◆ Given passage ◆
((

How to Grow Your Own Cosmic Garden: A Step-by-Step Guide for the Celestial Gods and Goddesses of the Universe

by Stephanie Figuereo

Cosmic gardens are the glowing forces of the Universe that give an otherwise empty vacuum significance. They hold within them stars that emit light and twinkle in red and blue star clusters. The planets they create add personality and character, where some may rain diamonds, fashion 600 rings, or have an ocean with no land. Growing your own cosmic garden will open more worlds for the universe to explore, and it’s sustainable! In this guide, you can learn how to grow your own garden of planets and stars with heat, gravity, and a lot of time. 

Like all other gardens, you will need some matter for your stars and planets to grow from. To start, look for an undisturbed cloud of gas and dust. These clouds, called nebulae, are all over the Universe and originate from past generations of stars (even the Universe recycles!). They are very cold, about 10-20 Kelvin in temperature (almost -500 degrees in Fahrenheit) and are roughly 98% hydrogen and helium and 2% heavier materials from past stars. 

Art: Raina Ng

Once you’ve found a nebula that interests you, it must be disturbed by an event in order to begin its transformation. To do this, you can either compress your nebula with shockwaves from a nearby supernova (an exploding star) or from the rotational pull of a galaxy. The shockwaves/galaxy will compress your nebula into clumps around 10,000 times the mass of the Earth’s Sun (if you’re using the Earth’s Sun as a reference).

))

◆ Recorded information ◆
((

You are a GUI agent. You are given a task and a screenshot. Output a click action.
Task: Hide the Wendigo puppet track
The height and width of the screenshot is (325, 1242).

))

◆ Directions ◆
[1] Please quote the cosmic garden guide word for word, starting at "How to Grow Your Own Cosmic" and ending at "lot of time.".
[2] Write the next part of the cosmic garden guide, picking up after its last sentence.

◆ Results of the exercise ◆
[1]
How to Grow Your Own Cosmic Garden: A Step-by-Step Guide for the Celestial Gods and Goddesses of the Universe

by Stephanie Figuereo

Cosmic gardens are the glowing forces of the Universe that give an otherwise empty vacuum significance. They hold within them stars that emit light and twinkle in red and blue star clusters. The planets they create add personality and character, where some may rain diamonds, fashion 600 rings, or have an ocean with no land. Growing your own cosmic garden will open more worlds for the universe to explore, and it’s sustainable! In this guide, you can learn how to grow your own garden of planets and stars with heat, gravity, and a lot of time.

[2]
Now that you have a disturbed cloud, gravity can take over. The pressure of gravity will overcome the internal thermal pressure (radiation) of your nebula and the clumps will collapse into dense cores. This process takes about 10-50 million years, depending on the mass of your cores, so now is a good time to find a different hobby. 

Once you’ve returned to your garden, you will see that your dense cores have collapsed into baby stars, called protostars, about 10 to 50 times the mass of the Sun. Gravitational potential energy will convert into thermal energy within your protostars, and your baby stars will shrink and heat up to thousands of degrees (so handling with gloves is a must). By this time, you will see that each protostar and its angular motion has created a nebular disk from your outer cloud. Matter from these disks will fall into your protostars and increase in size by a factor of 100.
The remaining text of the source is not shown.